Sheik Nimr al-Nimr was one of 47 people executed last week on terrorism charges. Most were punished for participating in attacks by Al Qaeda on the Saudi government. But the charges against al-Nimr were more amorphous, including "inciting terrorism and sedition" and "disobeying the nation's guardians." (He also was convicted of attacking security personnel during his arrest, an allegation his family disputes.)
Although it is true that the sheik's anti-government rhetoric was heated, he appears to have been more a political prisoner than a terrorist, and his chief crimes, as far as we know, seem to have involved dissent and criticism of the government. What's more, his execution was certain to enrage Shiite Muslims inside and outside Saudi Arabia. That he was put to death anyway suggests that the government of King Salman, who ascended to the throne last year, was either indifferent to the consequences or determined to provoke Iran, the predominantly Shiite nation with which Saudi Arabia has been competing for regional influence.
The execution justified a strong reaction from the United States, an ally of Saudi Arabia that nevertheless has been willing to criticize the kingdom for its lamentable human rights record. In its most recent human rights report, the State Department faulted Saudi Arabia for, among other things, "holding political prisoners; denial of due process; [and] arbitrary arrest and detention."

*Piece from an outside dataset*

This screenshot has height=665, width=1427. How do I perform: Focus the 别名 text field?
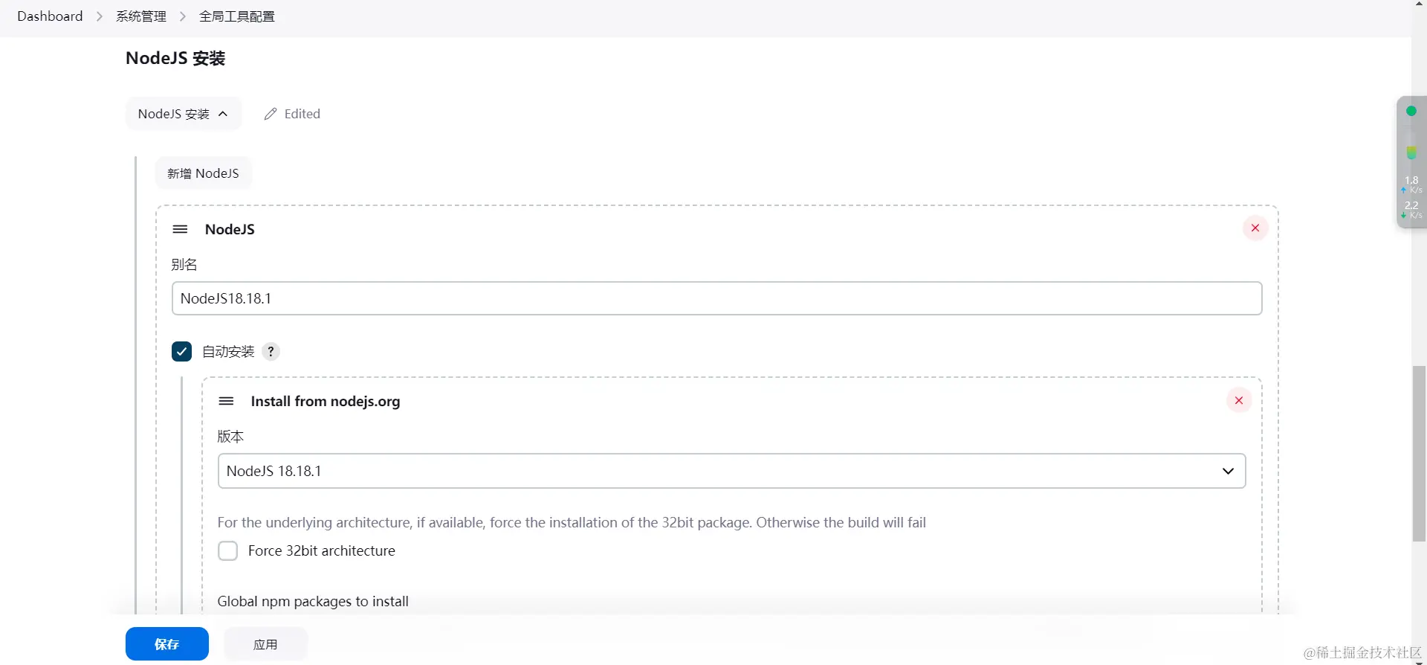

Yet faced with a specific case, the Obama administration offered a tepid reaction. A State Department spokesman noted that the U.S. had expressed its "concerns" to Saudi officials about their legal process and warned that al-Nimr's execution "risks exacerbating sectarian tensions at a time when they urgently need to be reduced." On Monday, White House Press Secretary Josh Earnest said the U.S. had raised concerns to the Saudis in advance about the consequences of executing al-Nimr.
Those consequences include the storming of the Saudi Embassy in Tehran and the retaliatory decision by Saudi Arabia to cut diplomatic ties with Iran. U.S. officials fear that another casualty will be negotiations on the future of Syria promoted by a group of nations including Saudi Arabia and Iran. Those talks, which U.S. policymakers hope would also weaken Islamic State, are supposed to take place in Geneva on Jan. 25.
It's understandable that the administration doesn't want to undermine the support of Saudi Arabia for the Syrian negotiations. It is also a fact that the U.S. has sought to reaffirm its support for Saudi Arabia and other Sunni-led Arab states in the aftermath of the nuclear agreement with Iran. But neither anxiety about the talks nor historical ties between Washington and Riyadh justify a mealy-mouthed reaction to al-Nimr's execution. Not for the first time, the Obama administration failed to find its voice.